Visual Implications of MRSA
The most important outcome of an ocular infection is a patient's final visual function. Generally, visual outcome following MRSA is particularly poor. MRSA infection often results in tissue necrosis and sloughing of the epithelium and stroma, all of which lead to poor vision. Once host defenses begin to halt tissue destruction and phagocytize the debris, epithelial resurfacing begins. Fibroblasts, derived from histiocytes and keratocytes, form scar tissue, which results in ocular opacity and scarring.2
Clinical studies of MRSA patients have been conducted to determine the possible visual outcomes. One such study focused on patients who presented to a
Another retrospective study looked at the visual outcomes of 12 patients infected with MRSA following LASIK or PRK across 10 cornea and refractive practices between May 2002 and February 2005. Postoperatively, 10 of the 12 patients (13 eyes) were given fluoroquinolones, and the other two were given tobramycin and erythromycin. BCVA at the time of publication of the manuscript ranged from 20/25 to 20/150, averaging 20/60. Unfortunately, two cases required excision of the necrotic flap and two patients underwent penetrating keratoplasty to treat the infection. At publication time, four more eyes were pending a PKP procedure and one was pending phototherapeutic keratectomy. In total, six of the 13 eyes (46 percent) required keratoplasty following treatment to better regain visual function.4
In a separate study which reviewed all published literature from 1991 to 2003, 103 cases of post-LASIK infectious keratitis (87 patients) were identified. Ultimately, only 15 of the 103 eyes (14.5 percent), required keratoplasty. This study doesn't report which of the 103 infected eyes were methicillin-resistant; however, there is a clear discrepancy between this rate and the former investigation. Final visual acuity was also measured. Gram positive infections averaged a final Snellen VA of 20/45, fungal infections averaged 20/297 and mycobacterium averaged 20/55.5 It's clear that due to the high virulence, MRSA is difficult to effectively treat unless it's discovered during an early phase of infection and the antibiotics initially used happen to be effective against the particular strain.3 But what is it about MRSA that makes it so virulent?

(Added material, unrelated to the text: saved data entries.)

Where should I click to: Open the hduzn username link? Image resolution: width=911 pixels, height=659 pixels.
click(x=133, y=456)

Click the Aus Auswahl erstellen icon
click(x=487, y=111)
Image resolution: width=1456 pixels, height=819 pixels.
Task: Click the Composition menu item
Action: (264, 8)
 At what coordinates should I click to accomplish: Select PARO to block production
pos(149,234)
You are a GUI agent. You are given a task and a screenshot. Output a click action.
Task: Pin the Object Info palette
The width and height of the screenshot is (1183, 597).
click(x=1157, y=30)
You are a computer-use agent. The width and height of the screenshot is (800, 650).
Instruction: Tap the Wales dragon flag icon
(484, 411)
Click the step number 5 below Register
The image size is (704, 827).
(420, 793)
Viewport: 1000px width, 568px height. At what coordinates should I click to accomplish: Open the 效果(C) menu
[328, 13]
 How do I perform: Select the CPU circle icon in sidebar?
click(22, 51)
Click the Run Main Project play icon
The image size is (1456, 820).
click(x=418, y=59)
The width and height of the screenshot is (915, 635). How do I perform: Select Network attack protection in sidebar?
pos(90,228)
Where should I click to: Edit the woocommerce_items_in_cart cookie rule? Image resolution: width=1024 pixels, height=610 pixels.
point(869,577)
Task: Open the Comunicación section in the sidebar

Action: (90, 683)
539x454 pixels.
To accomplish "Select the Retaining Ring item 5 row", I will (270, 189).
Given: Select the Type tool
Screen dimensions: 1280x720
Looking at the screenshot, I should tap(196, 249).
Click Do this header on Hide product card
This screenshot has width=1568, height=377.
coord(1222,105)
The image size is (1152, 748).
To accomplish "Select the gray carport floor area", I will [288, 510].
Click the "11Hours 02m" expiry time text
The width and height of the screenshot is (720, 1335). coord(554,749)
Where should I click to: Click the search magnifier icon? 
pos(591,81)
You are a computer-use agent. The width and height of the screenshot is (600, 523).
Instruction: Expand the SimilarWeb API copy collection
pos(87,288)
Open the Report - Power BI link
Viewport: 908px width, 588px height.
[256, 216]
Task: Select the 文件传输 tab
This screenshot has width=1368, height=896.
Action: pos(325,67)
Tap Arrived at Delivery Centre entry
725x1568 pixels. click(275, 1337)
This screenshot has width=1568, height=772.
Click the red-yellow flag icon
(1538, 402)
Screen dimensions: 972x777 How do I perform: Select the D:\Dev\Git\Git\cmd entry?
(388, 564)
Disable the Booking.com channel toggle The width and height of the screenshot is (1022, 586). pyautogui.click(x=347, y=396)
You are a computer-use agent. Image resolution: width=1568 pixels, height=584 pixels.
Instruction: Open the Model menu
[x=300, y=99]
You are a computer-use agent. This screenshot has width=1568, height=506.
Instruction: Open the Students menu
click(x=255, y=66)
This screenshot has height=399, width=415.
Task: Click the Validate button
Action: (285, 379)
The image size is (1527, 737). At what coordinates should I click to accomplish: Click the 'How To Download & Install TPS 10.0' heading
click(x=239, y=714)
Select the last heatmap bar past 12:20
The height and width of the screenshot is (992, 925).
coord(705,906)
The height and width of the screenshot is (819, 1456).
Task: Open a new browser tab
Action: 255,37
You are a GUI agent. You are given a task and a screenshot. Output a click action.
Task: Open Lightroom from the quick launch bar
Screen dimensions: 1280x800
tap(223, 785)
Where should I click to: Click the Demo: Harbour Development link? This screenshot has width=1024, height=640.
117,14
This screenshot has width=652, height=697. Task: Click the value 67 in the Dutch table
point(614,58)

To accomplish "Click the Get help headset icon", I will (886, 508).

The number of MRSA present in relation to the population levels of other bacterial species may play a role in instigating virulence. The concept of quorum-sensing describes the regulation of gene expression in response to cell density, allowing the bacteria to adapt to changing environmental conditions.6 Bacteria sense the surrounding cell density via the secretion of molecules known as auto-inducers. As the bacterial population grows, so does the level of auto-inducers. At some threshold, the auto-inducers trigger gene activation, resulting in a bacterial signaling cascade, and the production of virulence factors ensues.7
In S. aureus, one of these virulence factors is a complex pro-inflammatory peptide called phenol-soluble modulin (PSM-peptide). The production of PSM peptides is strictly controlled by the bacteria's accessory gene regulator (agr) system, which regulates most of the known aggressive virulence factors.6 The PSM-peptides secreted by S. aureus lure neutrophils to their proximity, activate them and then lyse them—effectively eliminating the body's cellular defense against the bacteria.8 Because of its strong alpha-helix structure, PSM-alpha-3 can infiltrate and break the neutrophils' cell membranes.
Intensifying this neutrophil lysing problem is the tendency of fluoroquinolones to accumulate inside the neutrophils, which carry the antibiotics to the infection site. Emerging multi-resistant strains of MRSA proficiently inhibit neutrophil chemotaxis to the infection site.9,10 Any fluoroquinolones that arrive at the infection site are simply inhibited via mutations in the antibacterial target site.11,12 With minimized quantities of antibiotics present, the bacteria can flourish, and the immune infiltration results in subsequent scarring and poor visual outcomes.
Evolution of Resistance
The human body is a symbiotic home to millions to bacteria cells, most of which never cause infection. Instead, they aid in such useful jobs as food digestion and immune system function. Surprisingly, the MRSA bacterium is found in the normal flora of a quarter of the population. These people usually live complication-free until an opportunity, such as an abrasion and break in the corneal epithelium, allows for an infection. The remaining non-MRSA carriers can become infected, for example, when an open wound comes in contact with MRSA. However, the carriers are at much higher risk for infection.13 There is currently no explanation as to why some people carry MRSA and others do not.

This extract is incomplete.